Daniel lives several hours away and recently invited himself to visit for the weekend. He brought his new girlfriend, whom we did not invite or want to stay with us. He also brought his two daughters, ages 13 and 3, and left them unsupervised while he slept on the couch or stood outside and smoked. And he expected me to do his laundry.
The worst part is Daniel's foul mouth. Despite reminding him to keep it PG in front of our children, Daniel and his girlfriend constantly talked about sex. He made disgusting innuendos out of everything. On the third day, Daniel swore at my children because they accidentally woke him from his nap. That was the last straw. I told my husband I wanted Daniel out. He left, but refused to speak to me or even wave goodbye. What really upsets me is that the very next day, my husband talked to Daniel as if nothing had happened.
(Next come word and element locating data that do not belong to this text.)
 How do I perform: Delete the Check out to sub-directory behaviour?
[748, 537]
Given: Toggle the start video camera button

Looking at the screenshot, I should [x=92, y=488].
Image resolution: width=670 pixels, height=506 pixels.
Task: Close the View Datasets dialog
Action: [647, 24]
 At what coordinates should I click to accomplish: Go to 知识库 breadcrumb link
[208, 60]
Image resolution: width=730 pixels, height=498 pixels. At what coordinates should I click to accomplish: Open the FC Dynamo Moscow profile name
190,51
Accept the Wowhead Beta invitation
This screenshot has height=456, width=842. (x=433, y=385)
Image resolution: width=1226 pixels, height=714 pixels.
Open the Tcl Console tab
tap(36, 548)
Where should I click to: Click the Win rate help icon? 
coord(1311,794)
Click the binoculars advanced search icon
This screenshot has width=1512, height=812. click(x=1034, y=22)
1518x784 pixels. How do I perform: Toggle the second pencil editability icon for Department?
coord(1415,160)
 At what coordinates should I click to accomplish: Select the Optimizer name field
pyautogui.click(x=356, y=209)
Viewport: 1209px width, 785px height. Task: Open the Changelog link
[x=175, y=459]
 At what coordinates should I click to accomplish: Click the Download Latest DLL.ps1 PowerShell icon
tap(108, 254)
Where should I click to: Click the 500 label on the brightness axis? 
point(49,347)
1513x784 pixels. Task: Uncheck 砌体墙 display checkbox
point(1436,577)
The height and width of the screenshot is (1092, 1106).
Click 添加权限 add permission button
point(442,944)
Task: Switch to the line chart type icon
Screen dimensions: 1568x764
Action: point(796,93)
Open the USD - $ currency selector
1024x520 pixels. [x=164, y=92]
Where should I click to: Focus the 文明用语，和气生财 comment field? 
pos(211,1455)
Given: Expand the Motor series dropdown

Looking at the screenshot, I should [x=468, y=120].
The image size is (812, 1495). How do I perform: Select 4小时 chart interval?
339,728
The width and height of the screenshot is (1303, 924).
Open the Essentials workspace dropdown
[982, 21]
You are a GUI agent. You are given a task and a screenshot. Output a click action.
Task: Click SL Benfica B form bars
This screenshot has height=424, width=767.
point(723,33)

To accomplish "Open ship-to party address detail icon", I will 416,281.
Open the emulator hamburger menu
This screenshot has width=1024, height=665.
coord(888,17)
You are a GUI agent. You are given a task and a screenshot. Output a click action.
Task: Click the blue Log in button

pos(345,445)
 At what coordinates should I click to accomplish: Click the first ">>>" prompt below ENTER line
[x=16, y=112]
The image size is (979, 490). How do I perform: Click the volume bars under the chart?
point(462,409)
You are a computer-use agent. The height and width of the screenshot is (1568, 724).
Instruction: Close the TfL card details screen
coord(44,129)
I don't want Daniel in my home again. Furthermore, I don't want my husband speaking to him because it seems disrespectful to me. My husband disagrees. Do I have an obligation to allow Daniel into my home? Am I wrong to think my husband is betraying us by allowing such behavior without any repercussions? This is causing quite a rift. -- Lisa from California
Dear Lisa: Daniel sounds like a creep. You do not have to have him in your home, nor do you have to see him (those are the repercussions), but please don't tell your husband to cut off contact with his brother. That is not your decision to make, and your husband will resent you if you demand it. He can see Daniel on his own.